Penambahan modal juga disepakati. Pemprov NTT menambah penyertaan modal Rp30 miliar, Kabupaten Malaka Rp5 miliar, dan Kabupaten Alor Rp3 miliar. RUPS membuka peluang penyertaan modal dalam bentuk aset seperti tanah untuk mendukung pengembangan Bank NTT.
Pihak pemegang saham optimistis keputusan ini membuat Bank NTT lebih kuat dan kompetitif.
“Kami semua kepala daerah berkomitmen membesarkan Bank NTT agar semakin berkontribusi bagi pelayanan masyarakat di berbagai bidang,” ujarnya.

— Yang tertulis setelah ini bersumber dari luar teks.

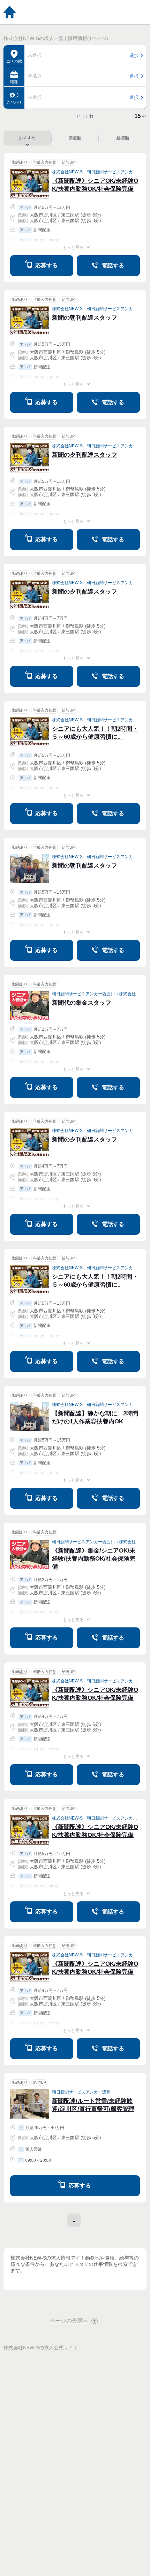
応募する (46, 265)
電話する (113, 265)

Masyarakat diajak memanfaatkan fasilitas Kredit Usaha Rakyat KUR Bank NTT yang kini mencapai Rp350 miliar. Dari jumlah tersebut, Rp50 miliar dialokasikan khusus bagi pekerja migran asal NTT.
“Teman-teman pekerja migran silakan berkomunikasi dengan Bank NTT. Ada KUR Rp50 miliar yang disiapkan. Pelaku usaha produktif yang selama ini sulit mengakses perbankan juga silakan memanfaatkan fasilitas ini,” katanya.